Bu buluşma, onların son buluşmaları olmuştur. Bir bakıma vedalaşma ve helalleşmeleri olmuştur da denilebilir. Çünkü Atatürk ertesi gün son komaya girecek ve bir daha onları göremeyecektir.
SON KOMA
8 Kasım
Vücundaki suyun ancak bir kısmının alınmasına rağmen Atatürk, 8 Kasım 1938 günü saat 19.00 sularında, yani suyun alınmasından 30 saat sonra, ağır komaya girmiştir. Başucunda duran Dr. İrdelp’e dikkatle bakmış ve “Aleykümüsselam” deyip kendinden geçmiştir. Atatürk’ün son sözü bu olmuş ve bu koma da son koma olmuştur. Hasan Rıza Soyak’ın aktardığı budur.

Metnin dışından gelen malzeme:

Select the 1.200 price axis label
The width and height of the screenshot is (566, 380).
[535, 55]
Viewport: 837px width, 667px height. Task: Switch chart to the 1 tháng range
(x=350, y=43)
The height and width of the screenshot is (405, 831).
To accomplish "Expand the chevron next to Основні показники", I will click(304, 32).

10 Kasım 1938 Perşembe, saat 09.00
O dakikalarda Atatürk’ün başucunda bulunanlardan Genel Sekreter Hasan Rıza Soyak olayı şöyle resmediyor:
“1938 yılı Kasım ayının 10’uncu günü saat 9.00... Türk vatanının kurtarıcısı, Türkiye Cumhuriyeti’nin kurucusu, eşsiz inkılapçı ve beşerin müstesna evladı Büyük İnsan’ın fani âleminde ancak 5 dakikası kalmıştır; gözleri kapalıdır; göğsü mütemadiyen inip çıkmaktadır. Odada ve bütün sarayda derin ve ruhani bir sükût hüküm sürüyor.

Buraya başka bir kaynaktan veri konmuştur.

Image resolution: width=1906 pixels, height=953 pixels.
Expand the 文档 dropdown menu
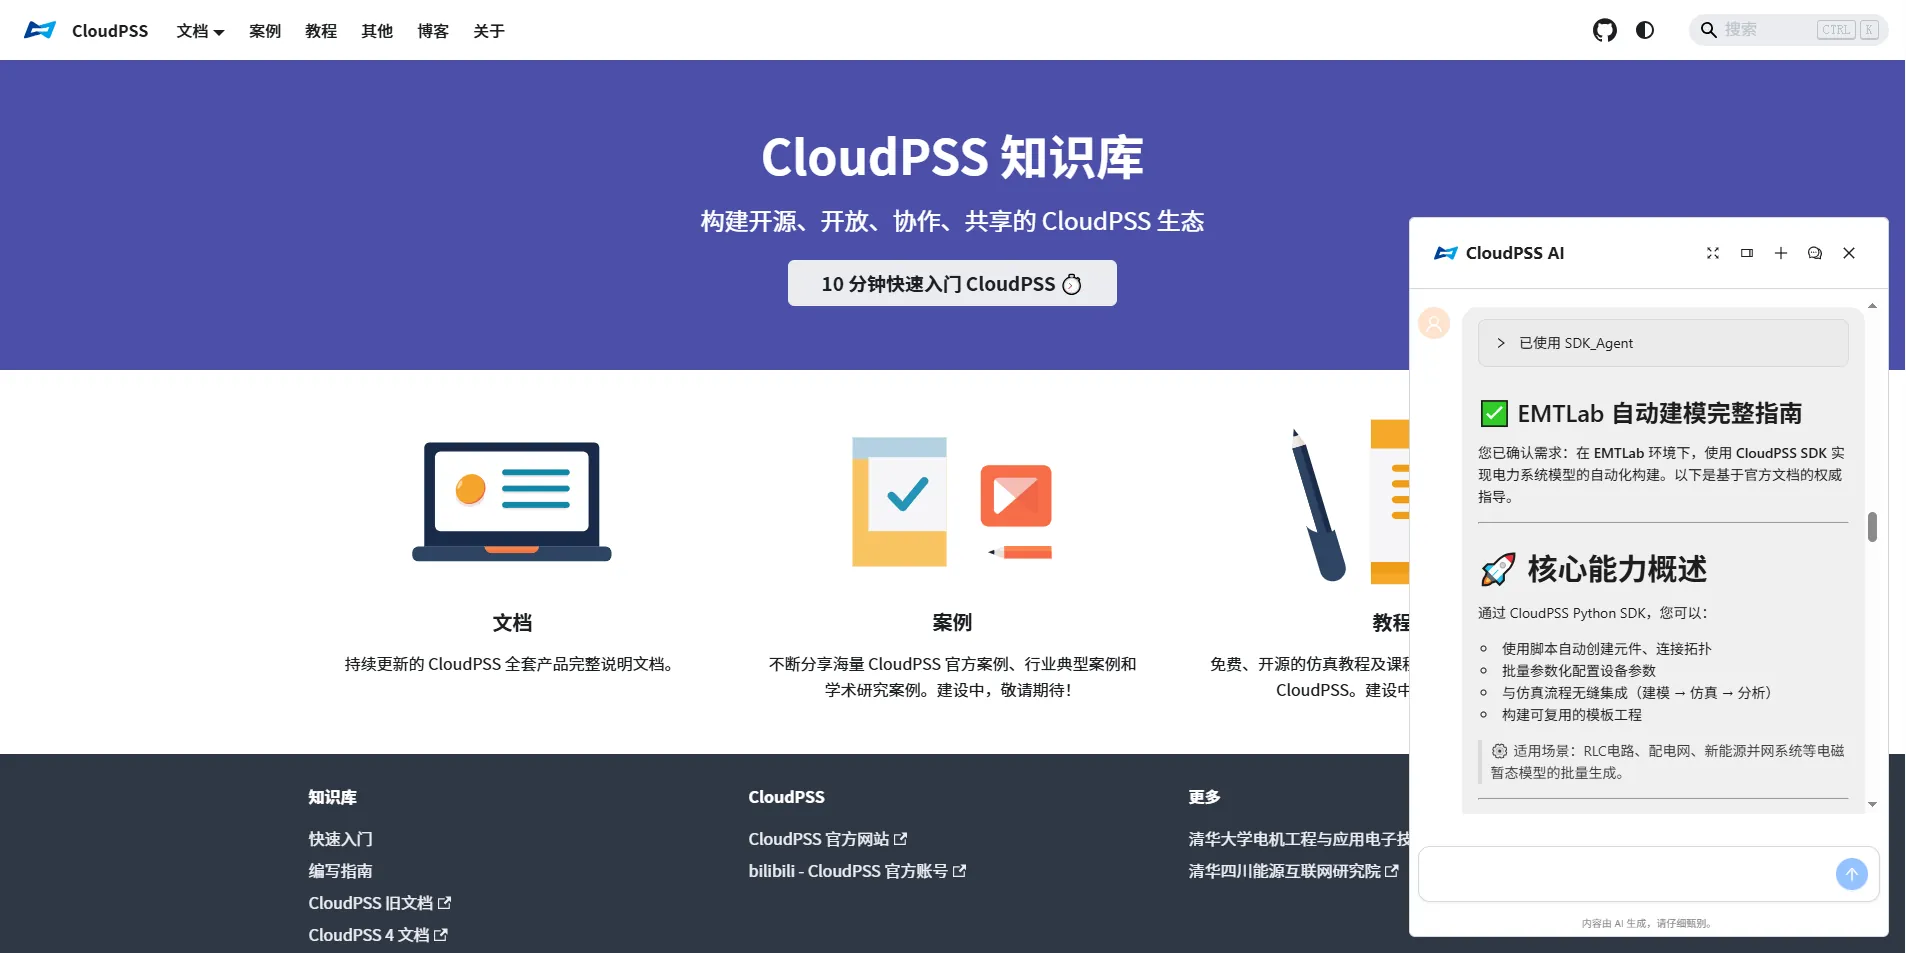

Sağ tarafta başı ucunda Operatör Mim Kemal duruyor; Dr. Kâmil Berk başını onun omuzuna dayamış, hıçkırıyor... Prof. Dr. Âkil Muhtar Özden kendinden geçmiş, odanın içinde telaşlı adımlarla durmadan dolaşıyor; hem ağlıyor, hem de mütemadiyen, ‘Aman Yarabbi!’ diye mırıldanıyor... Ben yatağın sol tarafında ayakta duruyorum; yanımda Muhafız Komutanı İsmail Hakkı Tekçe var... Her tarafım uyuşmuş, bütün duygularım donmuş bir halde, o güzel, o nurlu çehreye dalmış, bakıyorum... Hazin sessizlik içinde kulağıma yalnız Dr. Mehmet Kâmil ve Prof. Âkil Muhtar’ın hıçkırıkları çarpıyor.
Saat tam 9’u beş geçiyor... Birdenbire gözleri açılıyor, dikkat ediyorum: Gök mavisi gözlerinde hâlâ bildiğimiz çelik parıltıları ışıldamaktadır.
Bir an sert bir hareketle başını sağa çeviriyor... Bana öyle geliyor ki, bu hareketiyle etrafındakilerin şahıslarında ilâhi bir aşk ile bağlandığı ve inandığı aziz milletini son defa askerce selamlamaktadır. Birkaç saniye sonra o azametli varlık, milletinin kalp ve idrakiyle beşer tarihindeki ölümsüz hayatına göçmüş bulunuyordu.”